Ее лицо совсем рядом. Глаза входят в глаза. Щека налегает на щеку.
И вдруг сморщилось лицо, мучительно искривилось; силилось узнать, увидеть.
– Витя… Что такое работа?
– Ну, холст тот мой новый! Холст!
– Что такое… холст?
Отпрянула. Силилась разобраться. Повторяла одними губами: холст, холст, – шепот полз по палате, ускользал мышью.
Витя уперся в матрац ладонями и резко сел в койке. Панцирная сетка железно всхрипнула.
– Ну, полотно!
– Какое… полотно?
Лицо женщины окоченело маской непонимания, жалости к себе, глупой и ничтожной.
Витя схватил ее за руки.
– Манита! Ты ведь Манита, да?
Кивнула. Жалобно моргали круглые птичьи глаза.
– А я – Витя, ведь да?!
Опять кивнула.
– Видишь! Ты – помнишь!
Снова кивок.
– Я Витька Афанасьев, художник, член Союза с сорок девятого года! А ты Маргарита Касьянова! Художница тоже, ешкин кот! Ты! Художница!

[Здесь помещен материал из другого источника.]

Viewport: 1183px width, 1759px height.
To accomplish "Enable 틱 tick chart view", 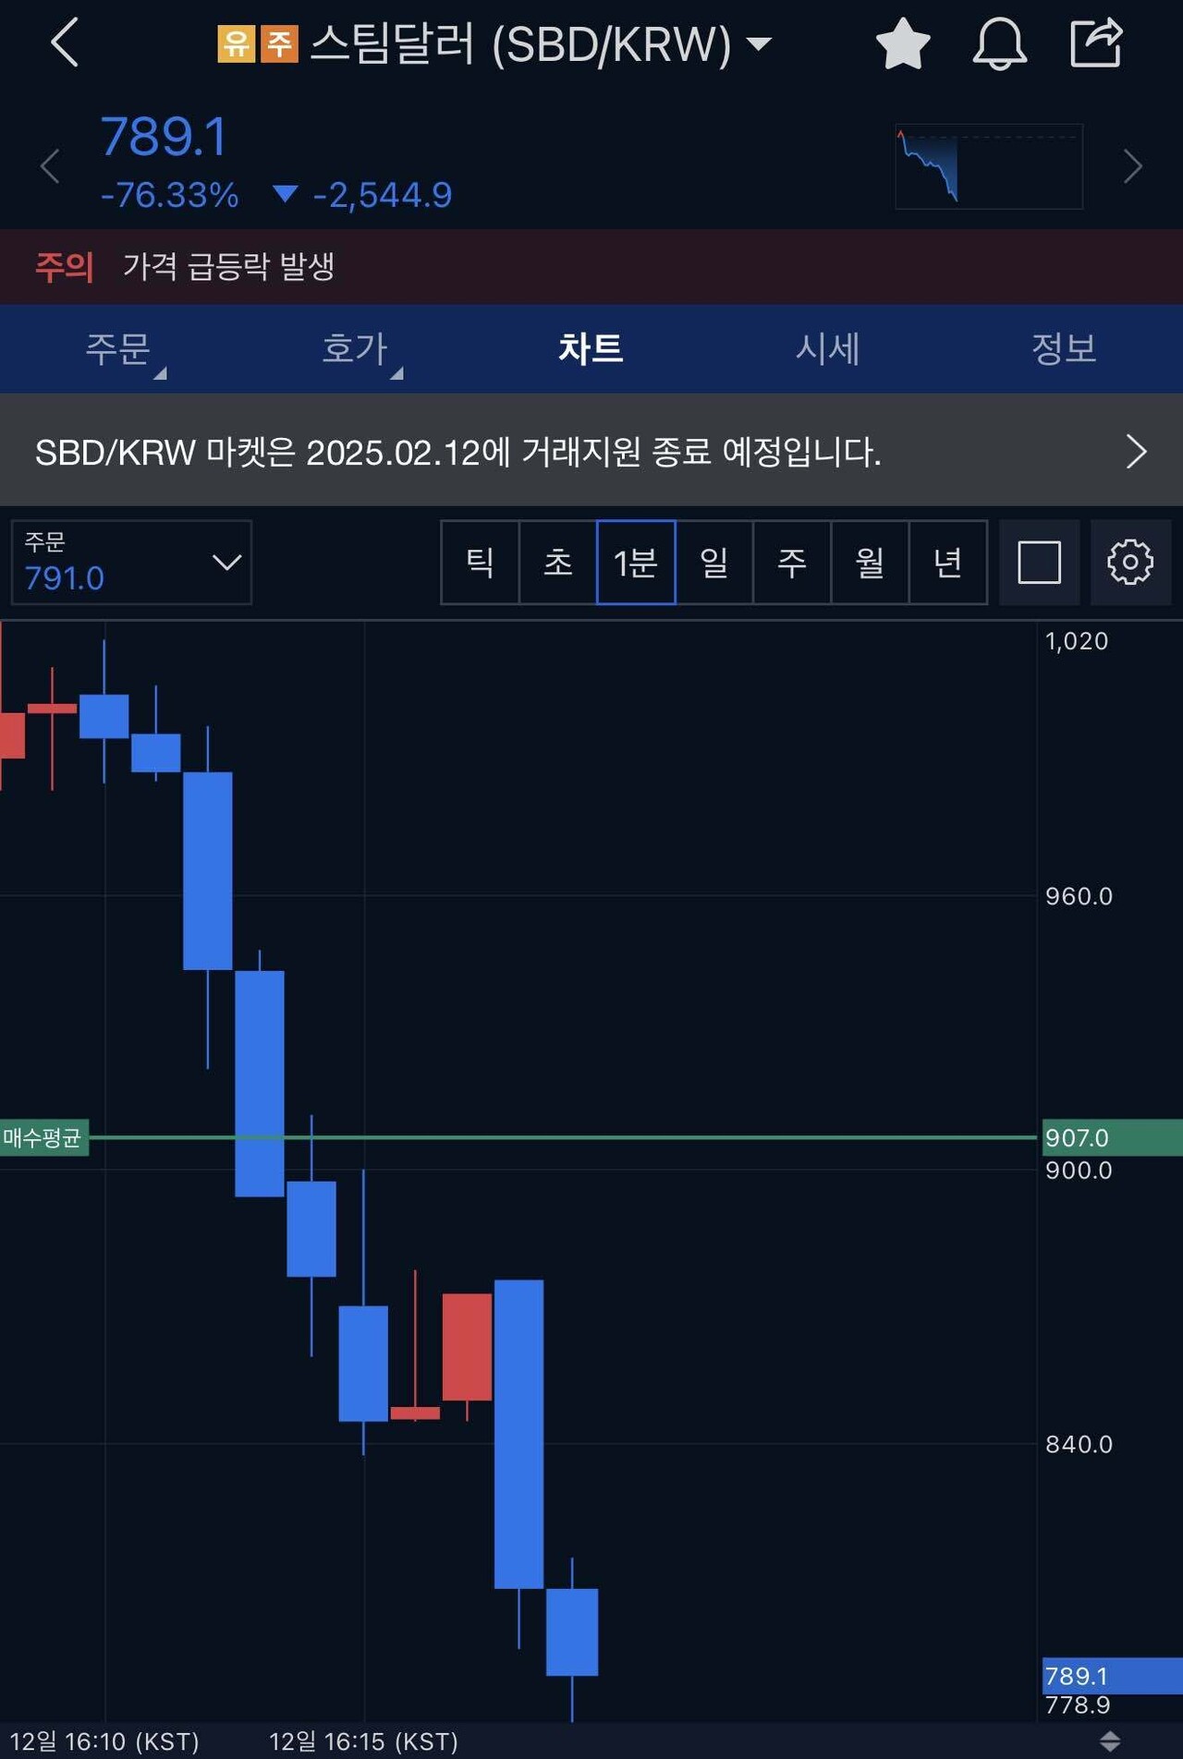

Тряс ее за плечи. Голова ее бессильно болталась. Глядела растерянно. Оборачивалась. Луна светила в окно пристально и строго; то исчезала за чередой бегущих туч, то выплывала, сияя ясно, ярко, обреченно. В свете Луны лицо и глаза Маниты испускали изнутри голубой свет – из детской глубины, с испода сна, из-за стертой амальгамы времен.